Hospital spokesman Vin Petrini, who was not in attendance at the event, said Mills’ comparisons were “by and large apples to oranges.” The hospital provides free healthcare services to its employees, he said, and despite the NLRB’s findings, the hospital has been supportive of the union voting rights of employees “from day one.”

Mills said the union is prepared to accept whatever ruling the independent arbitrator, Margaret Kern, issues.

But Petrini said the hospital does not believe Kern has the power to mandate a bargain. The hospital is ready to “close the door on this chapter and move on as an organization and a community,” he said.

“The NLRB has fully reviewed all of these matters over the course of several months in depth and has determined that the issues are resolved,” he said.
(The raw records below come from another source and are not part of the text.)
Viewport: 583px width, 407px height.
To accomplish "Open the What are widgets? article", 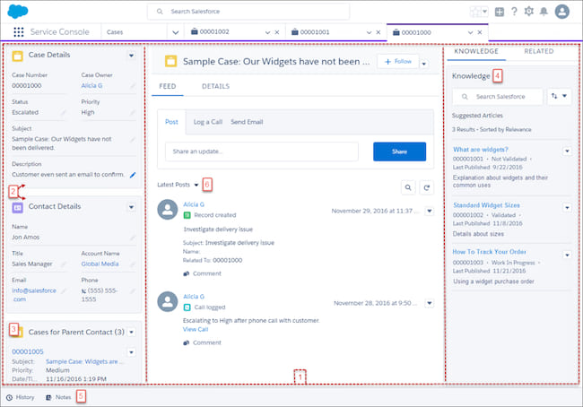I will tap(481, 149).
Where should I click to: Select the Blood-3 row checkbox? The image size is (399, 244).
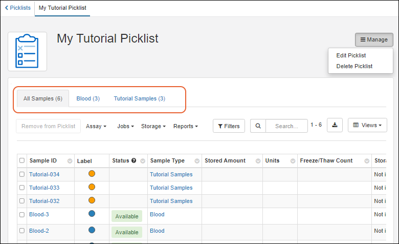[x=22, y=215]
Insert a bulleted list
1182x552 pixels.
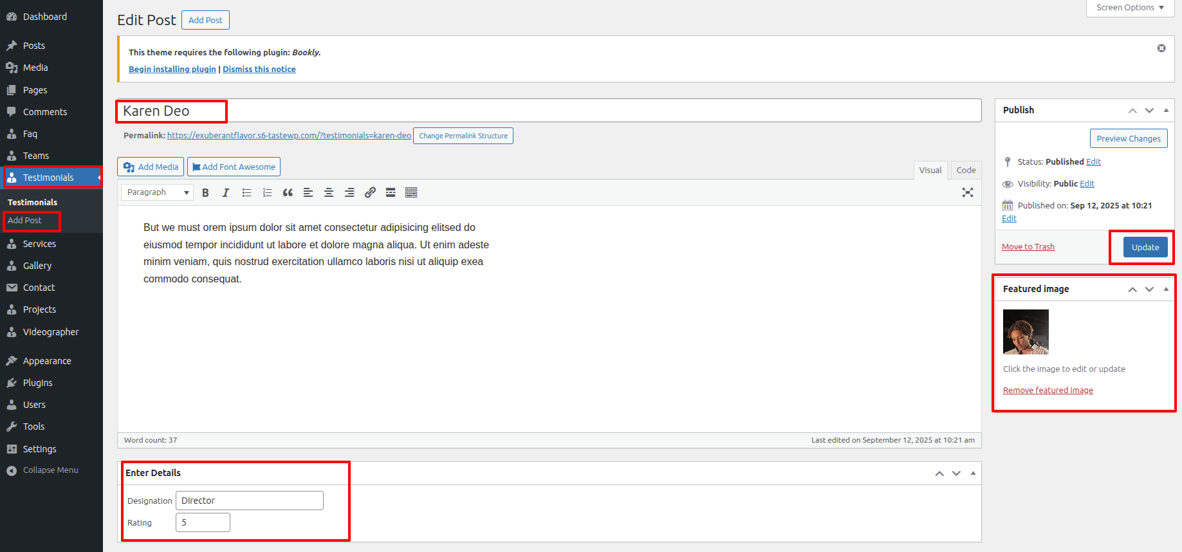coord(246,193)
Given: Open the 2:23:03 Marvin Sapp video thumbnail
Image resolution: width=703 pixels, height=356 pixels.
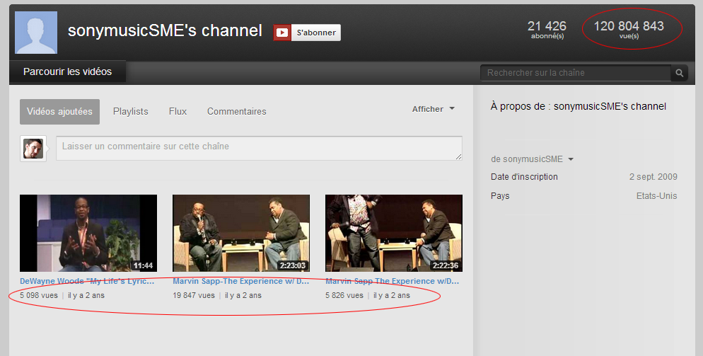Looking at the screenshot, I should [x=241, y=233].
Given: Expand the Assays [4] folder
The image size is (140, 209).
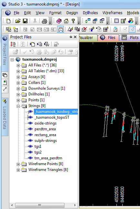Looking at the screenshot, I should (x=18, y=77).
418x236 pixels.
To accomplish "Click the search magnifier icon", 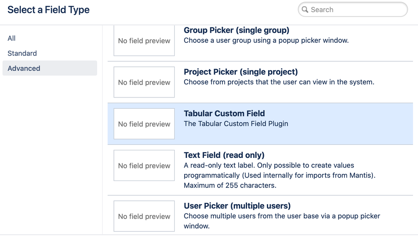I will coord(305,10).
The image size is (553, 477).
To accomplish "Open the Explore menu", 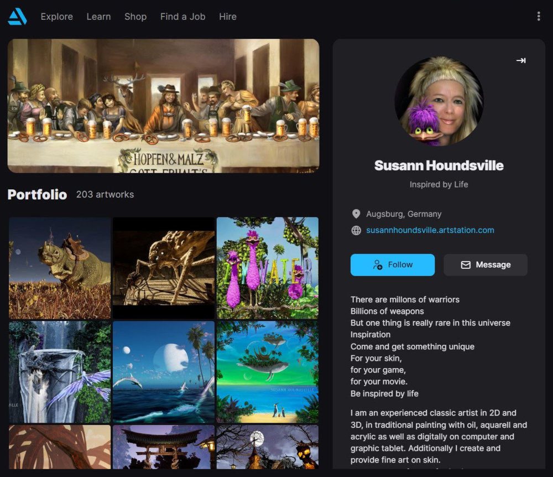I will (57, 17).
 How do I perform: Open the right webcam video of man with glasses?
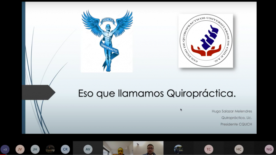coord(148,148)
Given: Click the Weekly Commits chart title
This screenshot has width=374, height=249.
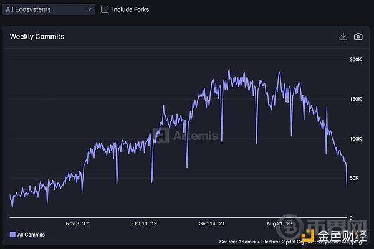Looking at the screenshot, I should 37,37.
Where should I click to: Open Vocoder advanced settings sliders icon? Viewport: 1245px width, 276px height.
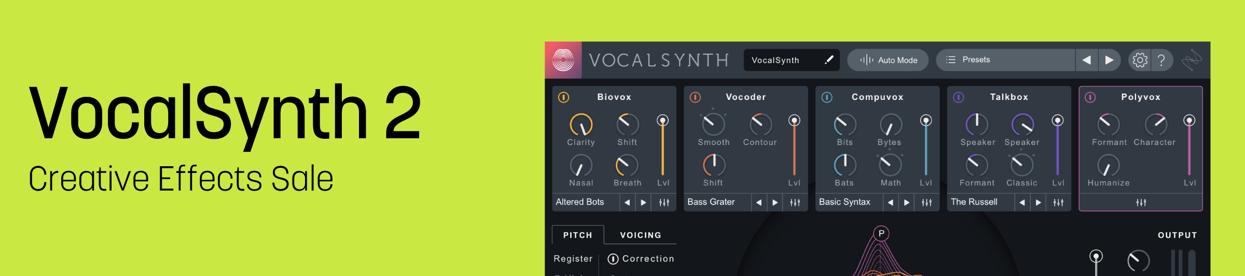pyautogui.click(x=795, y=202)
As part of a March 2006 agreement brokered by City Hall officials, the hospital and the union agreed to hold an NLRB-supervised election, with the participation of an independent arbitrator. But the NLRB postponed the elections after Kern discovered that hospital managers had conducted illegitimate meetings with workers and discussed unionization with them.

A ruling by Kern could potentially call for a bargaining order or a check-card election, although the hospital has not made any promises about whether it acknowledges Kern’s jurisdiction or whether it will ultimately follow her ruling.

UOC members in the past have actively campaigned for unionization rights and called upon University officials to play a larger role in the dispute, as nine of the hospital’s board members are also Yale administrators. Yale College Democrats President Eric Kafka ’08 said because both sides invested their trust in the independent arbitration, Kern’s ruling — not the NLRB settlement — will determine factor in how the Yale Dems act next.

“We’re right now waiting to see the arbitrator’s ruling, and in the meantime, we’re trying to educate our membership so they understand the context of the ruling,” Kafka said. “I’m hoping the hospital will follow the arbitrator’s agreement, and we’ll go from there.”